Southern gospel quartet

The Perrys are a Southern gospel quartet based in Hendersonville, Tennessee.

== History ==
The group was formed on December 25, 1970 by siblings Randy, Debbie, and Libbi Perry, in Georgia. In the mid-1980s, the group signed with former Happy Goodman Family pianist Eddie Crook on his Morning Star Records label. The group was soon joined by bass singer Tracy Stuffle, whom Libbi married shortly thereafter. Debbie left the group to focus on her family and was replaced by Denise Helton.

In 1994, after the release of their album Grace, Randy Perry left the group to concentrate on evangelism and Denise Helton also left the group to pursue other ventures. Band member Kent Barrett left to become a pastor. Nicole Watts and Barry Scott came in to fill these spots. Scott soon left the group and was replaced by Mike Bowling, a former member of the New Hinsons. In 1997, the group transitioned to Daywind Records, owned by Dottie Leonard Miller. They also signed an exclusive booking agreement with Harper and Associates. Their first album with Daywind, Crossings, included their first two #1 songs on the Singing News charts, "Not Even a Stone" and "By Faith I Can Touch Him Now".

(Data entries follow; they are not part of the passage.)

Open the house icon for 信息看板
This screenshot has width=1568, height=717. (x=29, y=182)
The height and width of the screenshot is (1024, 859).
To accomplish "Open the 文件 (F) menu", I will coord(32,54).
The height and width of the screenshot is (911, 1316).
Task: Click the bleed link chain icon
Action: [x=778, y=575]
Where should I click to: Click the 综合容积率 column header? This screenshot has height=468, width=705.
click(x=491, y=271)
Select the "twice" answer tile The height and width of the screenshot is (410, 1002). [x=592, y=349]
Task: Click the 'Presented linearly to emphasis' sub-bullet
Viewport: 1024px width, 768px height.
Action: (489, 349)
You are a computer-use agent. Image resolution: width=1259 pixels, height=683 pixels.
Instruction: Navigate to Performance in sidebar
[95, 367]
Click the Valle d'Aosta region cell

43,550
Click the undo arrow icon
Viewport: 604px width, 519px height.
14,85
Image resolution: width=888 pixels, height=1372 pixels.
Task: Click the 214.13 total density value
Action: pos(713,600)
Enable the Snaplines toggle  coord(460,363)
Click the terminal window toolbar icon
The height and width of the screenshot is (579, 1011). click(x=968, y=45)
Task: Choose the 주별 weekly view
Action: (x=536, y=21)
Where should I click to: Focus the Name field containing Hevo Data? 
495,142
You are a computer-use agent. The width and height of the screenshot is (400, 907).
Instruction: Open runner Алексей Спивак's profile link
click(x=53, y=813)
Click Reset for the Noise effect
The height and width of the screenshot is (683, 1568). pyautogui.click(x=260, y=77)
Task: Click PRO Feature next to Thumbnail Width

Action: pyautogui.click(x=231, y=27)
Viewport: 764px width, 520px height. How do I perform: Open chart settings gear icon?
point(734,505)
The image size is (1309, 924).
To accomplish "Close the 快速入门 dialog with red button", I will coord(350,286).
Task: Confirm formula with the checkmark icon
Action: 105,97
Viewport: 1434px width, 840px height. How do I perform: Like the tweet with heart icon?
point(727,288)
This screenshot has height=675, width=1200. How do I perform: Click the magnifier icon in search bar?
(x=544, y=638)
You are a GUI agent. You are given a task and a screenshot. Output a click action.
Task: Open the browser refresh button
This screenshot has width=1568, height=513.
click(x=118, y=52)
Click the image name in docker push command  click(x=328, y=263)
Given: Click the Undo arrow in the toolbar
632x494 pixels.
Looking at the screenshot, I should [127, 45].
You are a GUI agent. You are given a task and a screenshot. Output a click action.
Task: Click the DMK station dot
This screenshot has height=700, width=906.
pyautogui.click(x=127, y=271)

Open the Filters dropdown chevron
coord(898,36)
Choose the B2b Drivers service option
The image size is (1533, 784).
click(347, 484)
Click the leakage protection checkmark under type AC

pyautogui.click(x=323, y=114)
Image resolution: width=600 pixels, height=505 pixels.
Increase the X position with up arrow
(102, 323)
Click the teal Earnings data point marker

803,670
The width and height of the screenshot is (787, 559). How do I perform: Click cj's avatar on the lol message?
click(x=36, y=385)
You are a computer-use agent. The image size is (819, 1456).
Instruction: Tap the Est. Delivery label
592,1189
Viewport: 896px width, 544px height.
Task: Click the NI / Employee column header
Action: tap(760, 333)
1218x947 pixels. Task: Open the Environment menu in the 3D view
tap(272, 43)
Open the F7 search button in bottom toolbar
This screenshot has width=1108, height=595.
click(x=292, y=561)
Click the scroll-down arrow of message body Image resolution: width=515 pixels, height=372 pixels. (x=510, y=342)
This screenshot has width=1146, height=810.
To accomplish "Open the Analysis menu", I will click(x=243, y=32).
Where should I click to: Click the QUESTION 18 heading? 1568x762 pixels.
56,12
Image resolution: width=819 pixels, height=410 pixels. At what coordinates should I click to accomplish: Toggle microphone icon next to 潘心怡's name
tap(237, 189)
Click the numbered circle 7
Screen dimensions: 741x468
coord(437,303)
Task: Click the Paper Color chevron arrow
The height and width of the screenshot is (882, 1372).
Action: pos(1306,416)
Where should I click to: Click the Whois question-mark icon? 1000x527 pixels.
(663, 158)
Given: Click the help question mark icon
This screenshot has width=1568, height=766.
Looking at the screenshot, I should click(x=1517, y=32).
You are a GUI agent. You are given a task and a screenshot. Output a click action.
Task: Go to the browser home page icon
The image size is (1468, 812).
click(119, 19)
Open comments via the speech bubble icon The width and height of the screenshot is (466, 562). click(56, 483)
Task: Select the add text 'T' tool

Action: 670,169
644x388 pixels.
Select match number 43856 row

Bowling left to join The Crabb Family and pursue a solo career, and Nicole Watts married and left the group shortly after his departure. David Hill joined the Perrys and held the lead position for approximately nine months. His only album with the group was, "Absolutely, Positively, Live!", which included the #1 hit, "Praise God, It's Settled, I'm Saved". Loren Harris, formerly of the Wilburns, took the lead position shortly afterward.
The group decided to not fill the soprano position and instead hired baritone Curt Davis. It was during this time that the Perrys had their fourth #1 song, "I Rest My Case at the Cross".

In August 2003, Curt Davis resigned from the Perrys. Joseph Habedank replaced Davis. After pianist Justin Ellis left to perform with the Crabb Family, the Perrys hired Matthew Holt as the group's pianist in September 2004 at the National Quartet Convention. It was around this time that the Perrys had their fifth #1 song, "I Wish I Could Have Been There".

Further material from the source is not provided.